The exquisite Lontar palms, many with bright pink Vanda Orchids sprouting along the trunks, are endemic to the islands of the National Park. The park is located in the region known as Wallacia, denoting the overlapping of Australian and Asian bio-geographical areas.
This overlapping ensures an interesting mix of bird species including Sulphur-crested Cockatoos of Australian origin, and Monarch Flycatchers and Kingfishers originating from Southeast Asia. The Maleo Bird is also at home here; impressive mound builders, this species lays its eggs in piles of rotting leaves, utilizing the heat of composting for incubation of the eggs.
Gili Lawa Laut: One of the islands you will visit is the island of Gili Lawa Laut, which lies just off the northern tip of Komodo. Here you’ll catch a magnificent aerial view of the islands of the Komodo National Park. On a clear day you may even be able to see all the way to Flores! The crescent sandy bay offers some superb opportunities to swim and snorkel.
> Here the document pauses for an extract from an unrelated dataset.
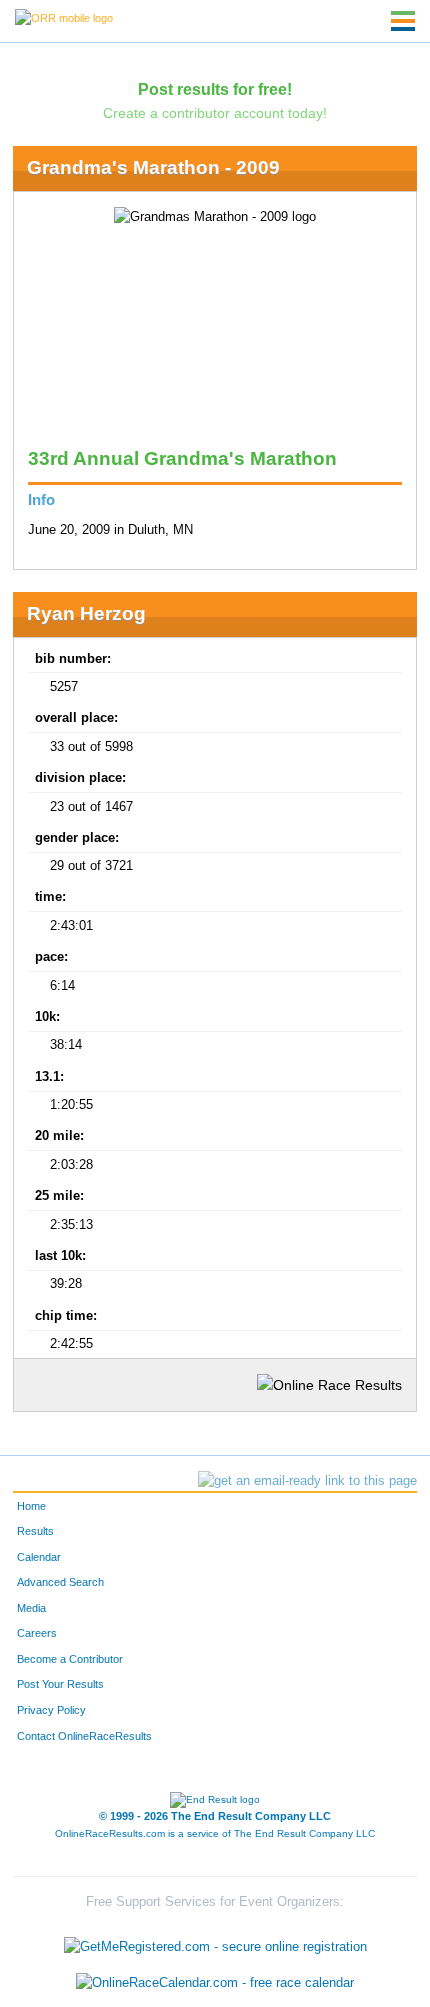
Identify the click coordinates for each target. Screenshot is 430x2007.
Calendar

Padar Island: This island sits between Komodo and Rinca islands and once hosted a small group of Komodo Dragons. Padar has some very nice beaches and guests enjoy the short hike ashore to cross over to the other side of the island for a spectacular sunset. If you happen to be there during full moon, you will be treated to a view of the moon rising as you cross back over to return to the Adelaar.
Sangeang Island: An active volcano, which recently erupted and still billows smoke from one of the vents from time to time. At night, the red glow of lava, flowing down the side, can still be seen as we approach.
The island is mostly uninhabited, but villagers from the mainland come daily in small boats, to tend to gardens. There is a very nice herd of water buffalo (Kerbau) that live in the forest along the shoreline.